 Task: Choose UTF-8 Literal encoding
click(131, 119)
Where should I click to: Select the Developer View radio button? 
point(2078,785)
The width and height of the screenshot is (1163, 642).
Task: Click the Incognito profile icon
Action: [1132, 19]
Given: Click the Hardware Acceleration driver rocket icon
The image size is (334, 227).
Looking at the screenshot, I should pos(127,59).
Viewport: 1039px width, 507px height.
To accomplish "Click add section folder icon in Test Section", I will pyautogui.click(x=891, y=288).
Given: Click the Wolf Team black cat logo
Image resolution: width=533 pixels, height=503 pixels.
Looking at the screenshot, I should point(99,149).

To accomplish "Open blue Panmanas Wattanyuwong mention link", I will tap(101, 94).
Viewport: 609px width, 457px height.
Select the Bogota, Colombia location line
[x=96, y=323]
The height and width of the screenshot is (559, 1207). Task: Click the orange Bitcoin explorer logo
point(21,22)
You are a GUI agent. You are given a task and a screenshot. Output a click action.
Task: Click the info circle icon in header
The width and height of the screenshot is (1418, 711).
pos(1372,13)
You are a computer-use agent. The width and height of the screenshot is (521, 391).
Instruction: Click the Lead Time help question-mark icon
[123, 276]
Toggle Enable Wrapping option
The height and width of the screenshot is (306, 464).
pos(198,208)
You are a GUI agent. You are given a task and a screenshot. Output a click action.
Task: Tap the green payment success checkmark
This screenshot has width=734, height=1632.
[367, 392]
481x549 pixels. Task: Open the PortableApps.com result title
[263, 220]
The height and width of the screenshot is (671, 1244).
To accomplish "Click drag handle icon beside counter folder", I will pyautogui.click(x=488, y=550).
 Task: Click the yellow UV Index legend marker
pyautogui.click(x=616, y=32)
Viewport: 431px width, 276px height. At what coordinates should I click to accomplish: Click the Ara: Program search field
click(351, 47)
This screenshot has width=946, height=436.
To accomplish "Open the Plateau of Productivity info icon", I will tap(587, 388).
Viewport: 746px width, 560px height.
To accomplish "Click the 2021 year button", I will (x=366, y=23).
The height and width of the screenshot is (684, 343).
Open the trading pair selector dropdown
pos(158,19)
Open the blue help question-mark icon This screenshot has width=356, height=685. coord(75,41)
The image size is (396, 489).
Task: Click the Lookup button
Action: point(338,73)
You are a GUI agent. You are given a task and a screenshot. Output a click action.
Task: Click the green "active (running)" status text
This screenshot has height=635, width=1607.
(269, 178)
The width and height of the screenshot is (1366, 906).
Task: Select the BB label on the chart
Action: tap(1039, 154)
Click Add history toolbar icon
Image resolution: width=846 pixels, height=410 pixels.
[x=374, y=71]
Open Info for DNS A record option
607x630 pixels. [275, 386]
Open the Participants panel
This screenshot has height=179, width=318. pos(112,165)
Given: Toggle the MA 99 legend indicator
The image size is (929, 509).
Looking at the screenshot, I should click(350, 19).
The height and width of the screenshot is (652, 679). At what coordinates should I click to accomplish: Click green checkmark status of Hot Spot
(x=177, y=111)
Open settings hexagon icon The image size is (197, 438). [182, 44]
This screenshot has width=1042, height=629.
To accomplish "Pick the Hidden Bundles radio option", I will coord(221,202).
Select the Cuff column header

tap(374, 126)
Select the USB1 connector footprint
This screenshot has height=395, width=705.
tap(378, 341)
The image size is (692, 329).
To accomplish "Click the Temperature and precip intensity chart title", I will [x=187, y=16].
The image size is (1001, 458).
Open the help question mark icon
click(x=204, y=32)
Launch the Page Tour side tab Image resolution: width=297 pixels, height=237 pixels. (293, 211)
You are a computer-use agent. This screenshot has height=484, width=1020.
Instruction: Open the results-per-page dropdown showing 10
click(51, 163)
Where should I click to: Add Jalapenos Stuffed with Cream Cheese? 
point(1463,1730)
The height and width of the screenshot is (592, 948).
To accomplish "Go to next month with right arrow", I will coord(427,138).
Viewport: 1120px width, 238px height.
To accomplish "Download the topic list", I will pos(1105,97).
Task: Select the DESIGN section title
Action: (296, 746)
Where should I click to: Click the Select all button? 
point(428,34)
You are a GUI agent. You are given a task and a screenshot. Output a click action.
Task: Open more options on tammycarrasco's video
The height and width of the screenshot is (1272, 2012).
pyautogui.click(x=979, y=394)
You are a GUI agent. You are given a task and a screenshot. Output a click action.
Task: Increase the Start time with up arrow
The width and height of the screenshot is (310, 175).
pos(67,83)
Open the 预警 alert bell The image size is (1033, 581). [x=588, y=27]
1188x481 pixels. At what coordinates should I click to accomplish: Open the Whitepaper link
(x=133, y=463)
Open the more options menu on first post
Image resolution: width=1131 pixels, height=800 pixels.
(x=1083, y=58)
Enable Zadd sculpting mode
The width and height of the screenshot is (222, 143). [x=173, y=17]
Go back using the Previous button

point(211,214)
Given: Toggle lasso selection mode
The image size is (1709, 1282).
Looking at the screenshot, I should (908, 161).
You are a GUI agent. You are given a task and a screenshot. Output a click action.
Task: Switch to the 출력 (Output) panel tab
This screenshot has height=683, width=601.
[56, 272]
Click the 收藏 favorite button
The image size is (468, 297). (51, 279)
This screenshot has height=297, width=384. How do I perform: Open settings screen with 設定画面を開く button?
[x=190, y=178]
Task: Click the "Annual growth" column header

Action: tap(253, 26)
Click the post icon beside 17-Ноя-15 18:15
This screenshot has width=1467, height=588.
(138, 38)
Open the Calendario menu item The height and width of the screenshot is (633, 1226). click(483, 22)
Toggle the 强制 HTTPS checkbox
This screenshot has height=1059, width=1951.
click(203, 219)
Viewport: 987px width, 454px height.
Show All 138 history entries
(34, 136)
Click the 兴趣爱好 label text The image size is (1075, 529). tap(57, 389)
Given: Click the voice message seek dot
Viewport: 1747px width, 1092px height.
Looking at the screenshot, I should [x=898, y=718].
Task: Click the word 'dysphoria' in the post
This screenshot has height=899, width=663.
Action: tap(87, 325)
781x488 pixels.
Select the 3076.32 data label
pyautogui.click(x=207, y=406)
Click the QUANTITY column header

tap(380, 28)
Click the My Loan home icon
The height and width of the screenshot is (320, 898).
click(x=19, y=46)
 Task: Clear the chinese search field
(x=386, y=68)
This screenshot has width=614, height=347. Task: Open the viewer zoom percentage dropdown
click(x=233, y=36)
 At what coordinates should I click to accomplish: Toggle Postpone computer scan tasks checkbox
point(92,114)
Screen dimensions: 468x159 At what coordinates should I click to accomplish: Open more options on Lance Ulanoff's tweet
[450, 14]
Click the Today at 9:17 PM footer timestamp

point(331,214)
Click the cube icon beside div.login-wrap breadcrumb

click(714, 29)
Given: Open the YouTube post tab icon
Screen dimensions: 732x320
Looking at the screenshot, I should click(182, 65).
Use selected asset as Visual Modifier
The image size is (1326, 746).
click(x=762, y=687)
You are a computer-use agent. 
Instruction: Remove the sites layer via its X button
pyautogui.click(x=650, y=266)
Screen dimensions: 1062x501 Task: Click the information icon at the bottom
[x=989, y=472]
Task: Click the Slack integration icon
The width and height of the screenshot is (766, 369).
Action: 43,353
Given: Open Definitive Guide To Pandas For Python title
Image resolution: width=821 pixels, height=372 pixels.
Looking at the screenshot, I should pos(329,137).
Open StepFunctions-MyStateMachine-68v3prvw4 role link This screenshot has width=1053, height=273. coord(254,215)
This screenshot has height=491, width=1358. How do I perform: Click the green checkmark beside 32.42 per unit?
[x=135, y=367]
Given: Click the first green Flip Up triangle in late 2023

******

> Requirements:
Can you return all of the entries above, with every line unchanged?

> Completed exercise:
 Task: Choose UTF-8 Literal encoding
click(131, 119)
Where should I click to: Select the Developer View radio button? 
point(2078,785)
The width and height of the screenshot is (1163, 642).
Task: Click the Incognito profile icon
Action: [1132, 19]
Given: Click the Hardware Acceleration driver rocket icon
The image size is (334, 227).
Looking at the screenshot, I should pos(127,59).
Viewport: 1039px width, 507px height.
To accomplish "Click add section folder icon in Test Section", I will pyautogui.click(x=891, y=288).
Given: Click the Wolf Team black cat logo
Image resolution: width=533 pixels, height=503 pixels.
Looking at the screenshot, I should point(99,149).

To accomplish "Open blue Panmanas Wattanyuwong mention link", I will tap(101, 94).
Viewport: 609px width, 457px height.
Select the Bogota, Colombia location line
[x=96, y=323]
The height and width of the screenshot is (559, 1207). Task: Click the orange Bitcoin explorer logo
point(21,22)
You are a GUI agent. You are given a task and a screenshot. Output a click action.
Task: Click the info circle icon in header
The width and height of the screenshot is (1418, 711).
pos(1372,13)
You are a computer-use agent. The width and height of the screenshot is (521, 391).
Instruction: Click the Lead Time help question-mark icon
[123, 276]
Toggle Enable Wrapping option
The height and width of the screenshot is (306, 464).
pos(198,208)
You are a GUI agent. You are given a task and a screenshot. Output a click action.
Task: Tap the green payment success checkmark
This screenshot has width=734, height=1632.
[367, 392]
481x549 pixels. Task: Open the PortableApps.com result title
[263, 220]
The height and width of the screenshot is (671, 1244).
To accomplish "Click drag handle icon beside counter folder", I will pyautogui.click(x=488, y=550).
 Task: Click the yellow UV Index legend marker
pyautogui.click(x=616, y=32)
Viewport: 431px width, 276px height. At what coordinates should I click to accomplish: Click the Ara: Program search field
click(351, 47)
This screenshot has width=946, height=436.
To accomplish "Open the Plateau of Productivity info icon", I will tap(587, 388).
Viewport: 746px width, 560px height.
To accomplish "Click the 2021 year button", I will (x=366, y=23).
The height and width of the screenshot is (684, 343).
Open the trading pair selector dropdown
pos(158,19)
Open the blue help question-mark icon This screenshot has width=356, height=685. coord(75,41)
The image size is (396, 489).
Task: Click the Lookup button
Action: point(338,73)
You are a GUI agent. You are given a task and a screenshot. Output a click action.
Task: Click the green "active (running)" status text
This screenshot has height=635, width=1607.
(269, 178)
The width and height of the screenshot is (1366, 906).
Task: Select the BB label on the chart
Action: tap(1039, 154)
Click Add history toolbar icon
Image resolution: width=846 pixels, height=410 pixels.
[x=374, y=71]
Open Info for DNS A record option
607x630 pixels. [275, 386]
Open the Participants panel
This screenshot has height=179, width=318. pos(112,165)
Given: Toggle the MA 99 legend indicator
The image size is (929, 509).
Looking at the screenshot, I should click(350, 19).
The height and width of the screenshot is (652, 679). At what coordinates should I click to accomplish: Click green checkmark status of Hot Spot
(x=177, y=111)
Open settings hexagon icon The image size is (197, 438). [182, 44]
This screenshot has width=1042, height=629.
To accomplish "Pick the Hidden Bundles radio option", I will coord(221,202).
Select the Cuff column header

tap(374, 126)
Select the USB1 connector footprint
This screenshot has height=395, width=705.
tap(378, 341)
The image size is (692, 329).
To accomplish "Click the Temperature and precip intensity chart title", I will [x=187, y=16].
The image size is (1001, 458).
Open the help question mark icon
click(x=204, y=32)
Launch the Page Tour side tab Image resolution: width=297 pixels, height=237 pixels. (293, 211)
You are a computer-use agent. This screenshot has height=484, width=1020.
Instruction: Open the results-per-page dropdown showing 10
click(51, 163)
Where should I click to: Add Jalapenos Stuffed with Cream Cheese? 
point(1463,1730)
The height and width of the screenshot is (592, 948).
To accomplish "Go to next month with right arrow", I will coord(427,138).
Viewport: 1120px width, 238px height.
To accomplish "Download the topic list", I will pos(1105,97).
Task: Select the DESIGN section title
Action: (296, 746)
Where should I click to: Click the Select all button? 
point(428,34)
You are a GUI agent. You are given a task and a screenshot. Output a click action.
Task: Open more options on tammycarrasco's video
The height and width of the screenshot is (1272, 2012).
pyautogui.click(x=979, y=394)
You are a GUI agent. You are given a task and a screenshot. Output a click action.
Task: Increase the Start time with up arrow
The width and height of the screenshot is (310, 175).
pos(67,83)
Open the 预警 alert bell The image size is (1033, 581). [x=588, y=27]
1188x481 pixels. At what coordinates should I click to accomplish: Open the Whitepaper link
(x=133, y=463)
Open the more options menu on first post
Image resolution: width=1131 pixels, height=800 pixels.
(x=1083, y=58)
Enable Zadd sculpting mode
The width and height of the screenshot is (222, 143). [x=173, y=17]
Go back using the Previous button

point(211,214)
Given: Toggle lasso selection mode
The image size is (1709, 1282).
Looking at the screenshot, I should (908, 161).
You are a GUI agent. You are given a task and a screenshot. Output a click action.
Task: Switch to the 출력 (Output) panel tab
This screenshot has height=683, width=601.
[56, 272]
Click the 收藏 favorite button
The image size is (468, 297). (51, 279)
This screenshot has height=297, width=384. How do I perform: Open settings screen with 設定画面を開く button?
[x=190, y=178]
Task: Click the "Annual growth" column header

Action: tap(253, 26)
Click the post icon beside 17-Ноя-15 18:15
This screenshot has width=1467, height=588.
(138, 38)
Open the Calendario menu item The height and width of the screenshot is (633, 1226). click(483, 22)
Toggle the 强制 HTTPS checkbox
This screenshot has height=1059, width=1951.
click(203, 219)
Viewport: 987px width, 454px height.
Show All 138 history entries
(34, 136)
Click the 兴趣爱好 label text The image size is (1075, 529). tap(57, 389)
Given: Click the voice message seek dot
Viewport: 1747px width, 1092px height.
Looking at the screenshot, I should [x=898, y=718].
Task: Click the word 'dysphoria' in the post
This screenshot has height=899, width=663.
Action: tap(87, 325)
781x488 pixels.
Select the 3076.32 data label
pyautogui.click(x=207, y=406)
Click the QUANTITY column header

tap(380, 28)
Click the My Loan home icon
The height and width of the screenshot is (320, 898).
click(x=19, y=46)
 Task: Clear the chinese search field
(x=386, y=68)
This screenshot has width=614, height=347. Task: Open the viewer zoom percentage dropdown
click(x=233, y=36)
 At what coordinates should I click to accomplish: Toggle Postpone computer scan tasks checkbox
point(92,114)
Screen dimensions: 468x159 At what coordinates should I click to accomplish: Open more options on Lance Ulanoff's tweet
[450, 14]
Click the Today at 9:17 PM footer timestamp

point(331,214)
Click the cube icon beside div.login-wrap breadcrumb

click(714, 29)
Given: Open the YouTube post tab icon
Screen dimensions: 732x320
Looking at the screenshot, I should click(182, 65).
Use selected asset as Visual Modifier
The image size is (1326, 746).
click(x=762, y=687)
You are a computer-use agent. 
Instruction: Remove the sites layer via its X button
pyautogui.click(x=650, y=266)
Screen dimensions: 1062x501 Task: Click the information icon at the bottom
[x=989, y=472]
Task: Click the Slack integration icon
The width and height of the screenshot is (766, 369).
Action: 43,353
Given: Open Definitive Guide To Pandas For Python title
Image resolution: width=821 pixels, height=372 pixels.
Looking at the screenshot, I should pos(329,137).
Open StepFunctions-MyStateMachine-68v3prvw4 role link This screenshot has width=1053, height=273. coord(254,215)
This screenshot has height=491, width=1358. How do I perform: Click the green checkmark beside 32.42 per unit?
[x=135, y=367]
Given: Click the first green Flip Up triangle in late 2023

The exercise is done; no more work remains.